6. Future Prospective
As long as this is an on-going project, we would like to outline the future potential and prospective of this approach instead of a set of fast-changing conclusions. In the framework of the so-called Digital Humanities, the chances offered by ICT for an integrated historical discourse have been our major concern for many years. Consequently, we designed a Research Information System built upon ontology-mediated data modeling. Throughout this paper, we summarized a methodological proposal for Past Construction in accordance with our perceptions of how historical discourses are originated and our scientific experience as archaeologists and historians, which we consider two inseparable categories of past-constructing scientists. The archaeological development of this research information system is an ARIS currently in use at different archaeological sites in Spain. The SigArq application as a quality-monitoring tool for data gathering and exploitation is a concomitant improvement towards the creation of ‘FAIRer’ reflections of constructed past.

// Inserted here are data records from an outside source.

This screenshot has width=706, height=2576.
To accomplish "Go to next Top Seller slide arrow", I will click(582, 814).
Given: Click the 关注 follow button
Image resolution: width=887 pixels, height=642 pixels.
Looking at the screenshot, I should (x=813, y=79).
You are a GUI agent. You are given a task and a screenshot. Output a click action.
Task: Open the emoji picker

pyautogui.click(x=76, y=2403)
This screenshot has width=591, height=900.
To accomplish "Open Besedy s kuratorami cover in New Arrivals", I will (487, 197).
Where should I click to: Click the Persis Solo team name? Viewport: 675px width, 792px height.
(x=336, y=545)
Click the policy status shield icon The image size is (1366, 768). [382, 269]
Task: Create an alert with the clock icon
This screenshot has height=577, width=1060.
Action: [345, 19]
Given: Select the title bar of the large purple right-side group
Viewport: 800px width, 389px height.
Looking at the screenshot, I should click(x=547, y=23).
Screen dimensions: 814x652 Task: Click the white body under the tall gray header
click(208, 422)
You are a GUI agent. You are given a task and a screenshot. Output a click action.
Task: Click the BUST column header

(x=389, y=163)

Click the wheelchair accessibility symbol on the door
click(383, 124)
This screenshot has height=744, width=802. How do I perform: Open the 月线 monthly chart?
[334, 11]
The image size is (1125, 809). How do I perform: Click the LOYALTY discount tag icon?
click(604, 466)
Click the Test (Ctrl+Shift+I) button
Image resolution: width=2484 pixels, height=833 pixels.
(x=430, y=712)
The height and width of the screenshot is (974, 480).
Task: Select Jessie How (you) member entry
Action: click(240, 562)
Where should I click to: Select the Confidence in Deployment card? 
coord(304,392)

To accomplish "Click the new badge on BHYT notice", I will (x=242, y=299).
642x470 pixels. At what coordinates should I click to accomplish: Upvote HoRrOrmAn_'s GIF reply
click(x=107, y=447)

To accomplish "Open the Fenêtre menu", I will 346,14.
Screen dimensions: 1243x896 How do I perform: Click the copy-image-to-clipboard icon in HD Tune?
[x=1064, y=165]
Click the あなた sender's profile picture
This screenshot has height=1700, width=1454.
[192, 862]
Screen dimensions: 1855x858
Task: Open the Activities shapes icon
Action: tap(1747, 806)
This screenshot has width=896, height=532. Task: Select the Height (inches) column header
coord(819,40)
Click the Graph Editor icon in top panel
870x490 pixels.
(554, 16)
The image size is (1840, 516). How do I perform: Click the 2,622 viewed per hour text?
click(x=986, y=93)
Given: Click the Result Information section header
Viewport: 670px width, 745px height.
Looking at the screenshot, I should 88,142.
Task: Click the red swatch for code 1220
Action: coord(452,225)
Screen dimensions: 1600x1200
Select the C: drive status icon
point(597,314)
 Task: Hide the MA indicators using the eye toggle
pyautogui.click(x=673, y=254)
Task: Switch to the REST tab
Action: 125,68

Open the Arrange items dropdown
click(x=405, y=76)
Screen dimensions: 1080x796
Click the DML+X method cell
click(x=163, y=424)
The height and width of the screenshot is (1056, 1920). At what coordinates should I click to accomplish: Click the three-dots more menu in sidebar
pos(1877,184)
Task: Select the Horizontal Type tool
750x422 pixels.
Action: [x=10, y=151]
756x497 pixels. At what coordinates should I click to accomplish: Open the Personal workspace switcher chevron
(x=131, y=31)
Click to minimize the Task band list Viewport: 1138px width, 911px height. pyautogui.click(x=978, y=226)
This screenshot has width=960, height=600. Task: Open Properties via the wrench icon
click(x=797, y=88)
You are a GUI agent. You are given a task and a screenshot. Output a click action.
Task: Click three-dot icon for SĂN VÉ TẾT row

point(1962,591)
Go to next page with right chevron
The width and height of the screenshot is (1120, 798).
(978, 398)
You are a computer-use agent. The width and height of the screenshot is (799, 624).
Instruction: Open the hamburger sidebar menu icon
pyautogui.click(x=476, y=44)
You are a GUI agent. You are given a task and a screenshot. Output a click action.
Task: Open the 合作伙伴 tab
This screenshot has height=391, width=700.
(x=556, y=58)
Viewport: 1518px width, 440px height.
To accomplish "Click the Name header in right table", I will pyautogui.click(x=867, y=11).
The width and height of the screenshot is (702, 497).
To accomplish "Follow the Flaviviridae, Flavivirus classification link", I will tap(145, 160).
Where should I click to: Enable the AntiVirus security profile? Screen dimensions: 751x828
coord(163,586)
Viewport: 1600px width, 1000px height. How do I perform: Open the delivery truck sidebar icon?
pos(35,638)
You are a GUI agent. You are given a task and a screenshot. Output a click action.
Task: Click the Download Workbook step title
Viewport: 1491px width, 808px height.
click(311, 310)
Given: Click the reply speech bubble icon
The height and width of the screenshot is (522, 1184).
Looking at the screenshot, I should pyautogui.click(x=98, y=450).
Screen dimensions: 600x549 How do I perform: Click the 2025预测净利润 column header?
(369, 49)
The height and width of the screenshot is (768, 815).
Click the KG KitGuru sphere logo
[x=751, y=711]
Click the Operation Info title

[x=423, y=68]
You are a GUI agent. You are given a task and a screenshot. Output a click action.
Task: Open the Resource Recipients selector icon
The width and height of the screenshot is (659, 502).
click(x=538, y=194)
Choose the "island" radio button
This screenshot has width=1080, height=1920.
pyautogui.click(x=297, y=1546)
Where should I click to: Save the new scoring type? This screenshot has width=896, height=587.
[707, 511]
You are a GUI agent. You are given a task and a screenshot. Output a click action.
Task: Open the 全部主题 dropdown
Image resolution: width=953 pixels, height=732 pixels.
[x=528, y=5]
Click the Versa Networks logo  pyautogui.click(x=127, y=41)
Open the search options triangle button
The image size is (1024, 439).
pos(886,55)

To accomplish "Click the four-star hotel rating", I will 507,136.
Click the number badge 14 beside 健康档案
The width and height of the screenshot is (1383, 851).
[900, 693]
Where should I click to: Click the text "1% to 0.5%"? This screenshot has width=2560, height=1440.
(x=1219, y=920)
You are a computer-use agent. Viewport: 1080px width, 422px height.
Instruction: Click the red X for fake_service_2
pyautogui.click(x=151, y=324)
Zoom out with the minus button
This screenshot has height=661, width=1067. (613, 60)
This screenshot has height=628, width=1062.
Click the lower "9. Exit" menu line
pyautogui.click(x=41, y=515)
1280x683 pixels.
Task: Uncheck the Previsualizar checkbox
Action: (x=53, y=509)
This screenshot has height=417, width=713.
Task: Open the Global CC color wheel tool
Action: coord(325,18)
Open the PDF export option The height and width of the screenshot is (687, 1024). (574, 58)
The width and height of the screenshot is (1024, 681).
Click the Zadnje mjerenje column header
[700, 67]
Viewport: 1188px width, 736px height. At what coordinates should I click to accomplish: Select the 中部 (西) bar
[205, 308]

Our self-awareness of being file generators when fulfilling our archaeological duties led us to search the principles for file classification and preservation in Records Management, in an effort to ensure the backwards traceability of research processes as one of the underpinning elements of scientific reliability. The definition of RIS in Historical Science requires another key element for making interdisciplinary collaboration possible: the use of a common and exchangeable code. Thus, we introduce our conceptualization of UT as a main Unit of Information obtainable from many different domains and sources, regardless of their vestige or reflection character and the nature of the science that provided them. This provides a shareable language for different domains in SSH focused in integrated Past Construction. The key advantage in using these UT and Ac concepts is that the problem of traditional fragmentation of SSH could be solved to some extent. The archaeological initiative of our data-modeling is also due to the high level of fragmentation of archaeological data and the traditionally limited capability for the collaborative research across boundaries, as already diagnosed the ARIADNE project’s partners [19
] (p. 2).
Thibodeau’s CPT, as a germinal articulation of a challenging theoretical framework for past construction, moved us to review our in-progress data systematization and ontology creation. Precisely because the past is far more complex than what can be represented in any diagram [1
] (p. 19), ontology-mediated data modeling revealed useful in interdisciplinary past constructions generated by the authors and their colleagues, but it needs a permanent revision of ontologies and terms in order to achieve a terminological consensus. It is time for SSH to get hands on past construction building reflections from an integrated perspective, taking advantage from electronic-supported devices, using ICT as a requirement for more ambitious research aims in History, and making Digital Humanities a term which becomes meaningful for Historical Science.